The reference to Barbados becomes clear in the film if you watch closely. This is part of the text with it:
In a mere half-dozen films released between 1959 and 1975, director Geoffrey Jones revealed himself as an outstanding talent, embracing industrial filmmaking as consistent with a personal style, blending movement and sound into a joyous, rhythmic whole. Brilliantly aided by Wolfgang Suschitzky's shimmering camerawork, the Oscar-nominated 'Snow' is Jones' masterpiece. It's crisply invigorating enough to induce brief amnesia about our trains' notorious inability to cope with the white stuff - then and now. (Patrick Russell)
BFI is a blessing.
6 comments:
George, the film, 'Snow', is fabulous. Thank you for that. It is a work of art I can identify with. The music especially, is perfect. The drumming is just like a fast train going over rail joints and at times, it's just like the sound of a train negotiating points. I come from the age of steam and 'Barbados' was a fine beast.

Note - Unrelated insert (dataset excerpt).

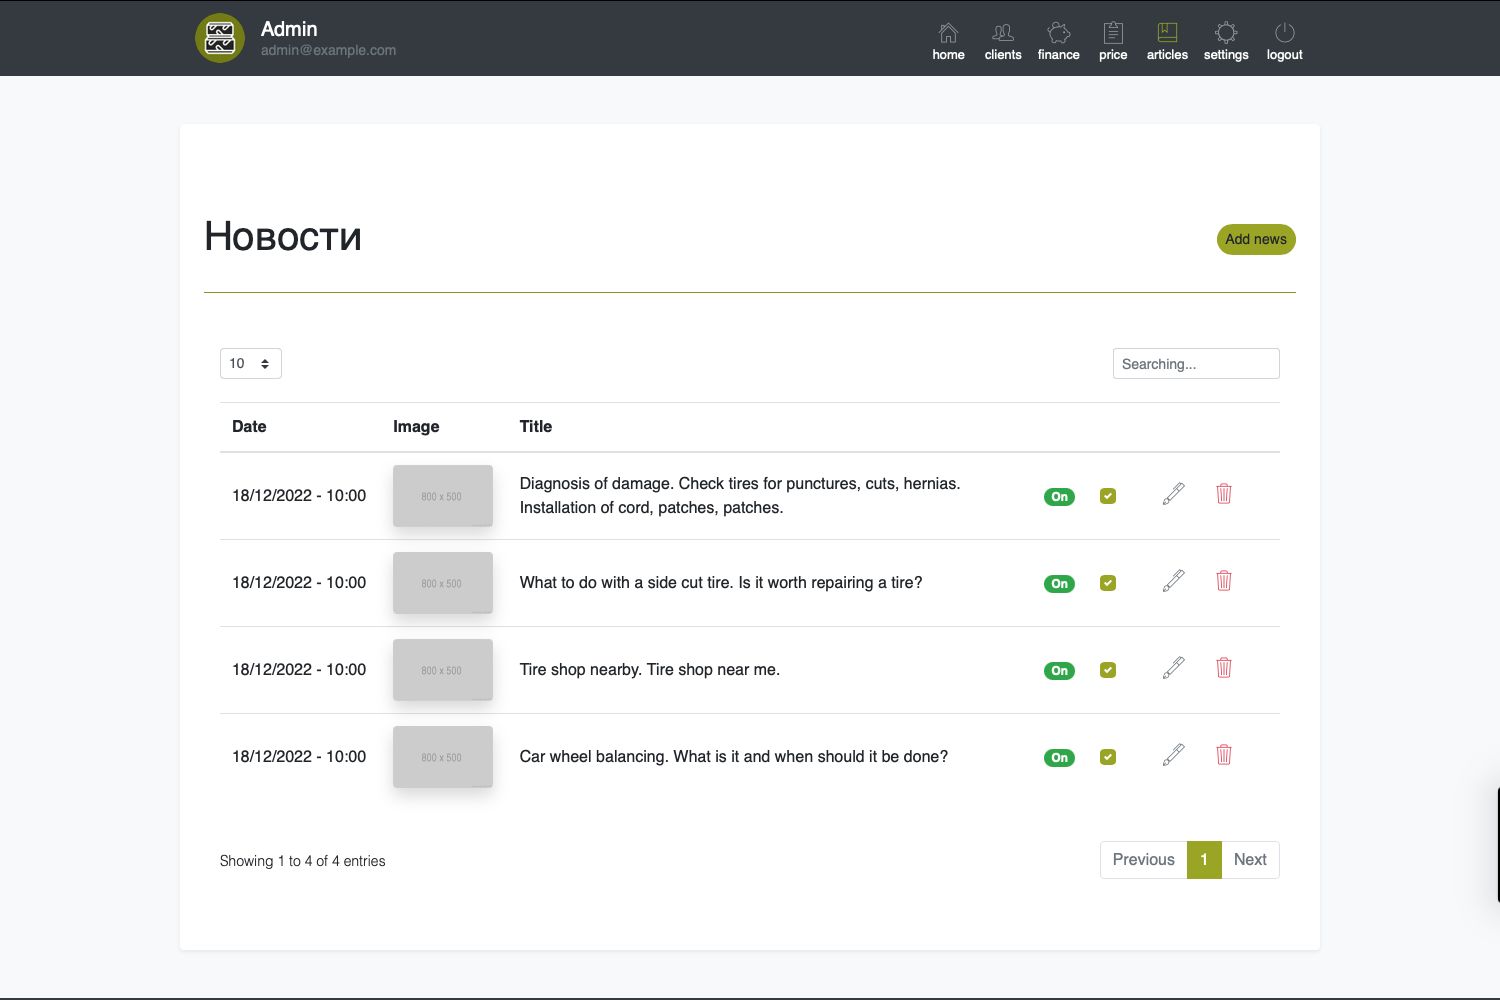Sort table by Title column header
The image size is (1500, 1000).
(x=535, y=426)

That was '63. I can go back to '47 when it really did snow. :)
Ah, you beat me on age, Billy. In 1947 I was in a state of pre-existence.

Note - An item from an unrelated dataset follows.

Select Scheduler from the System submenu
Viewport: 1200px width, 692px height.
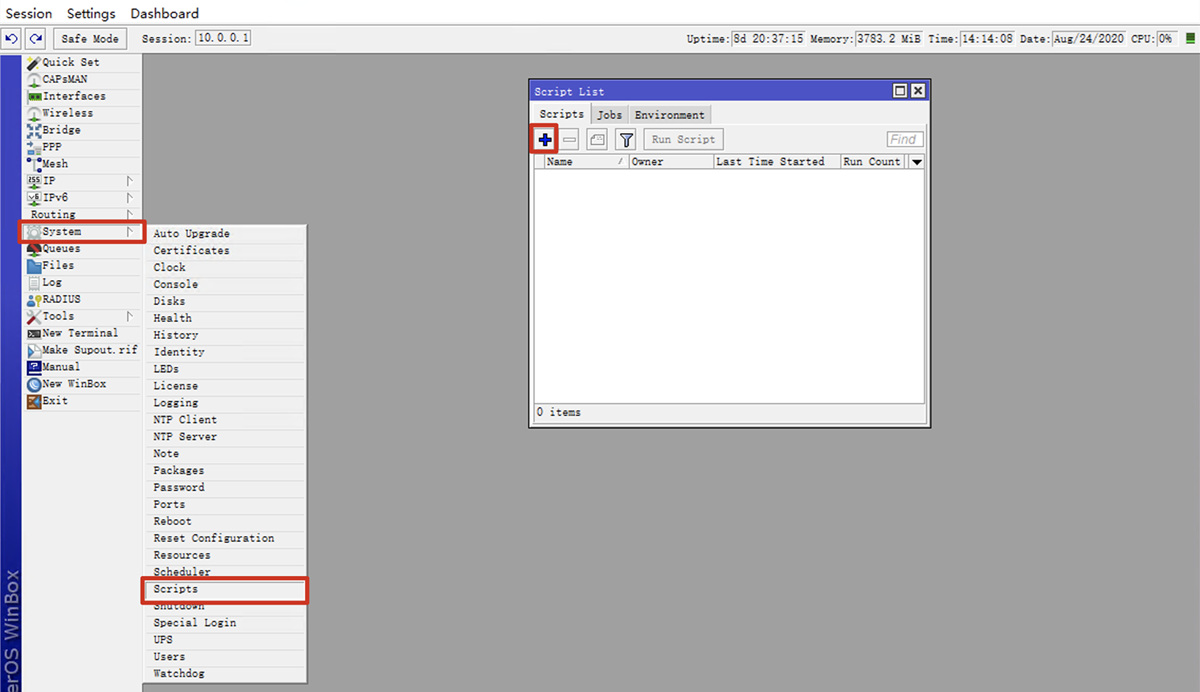click(182, 572)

Budapest snow was dense and deep. The temperatures were in the -20C region.
George, If you ever come to Austria you should come in winter and go on the little train known as the Mariazeller Bahn. Then you'll see some real snow.
So far this winter seven snowfalls in Carinthia and East Tirol, and another 40 cms yesterday.
I love to go running in the woods in the snow, to hear my feet crunching along on the packed snow,
sometimes get a good rhythm just like train!
Wonderful film. Thanks for sharing it.
In this morning's paper is an amazing story, with picture, of a regional commuter train in a rural area of Austria that hit a snowdrift in the darkness, jumped the lines, and ran along for 500 mtrs in the the snow before coming to a final standstill. The 35 passengers and the driver left the train safely.
George, a very late Plath poem with an image from the age of steam and possibly a premonition too
Sheep in Fog
The hills step off into whiteness.
People or stars
Regard me sadly, I disappoint them.
The train leaves a line of breath.
O slow
Horse the color of rust,
Hooves, dolorous bells ----
All morning the
Morning has been blackening,
A flower left out.
My bones hold a stillness, the far
Fields melt my heart.
They threaten
To let me through to a heaven
Starless and fatherless, a dark water.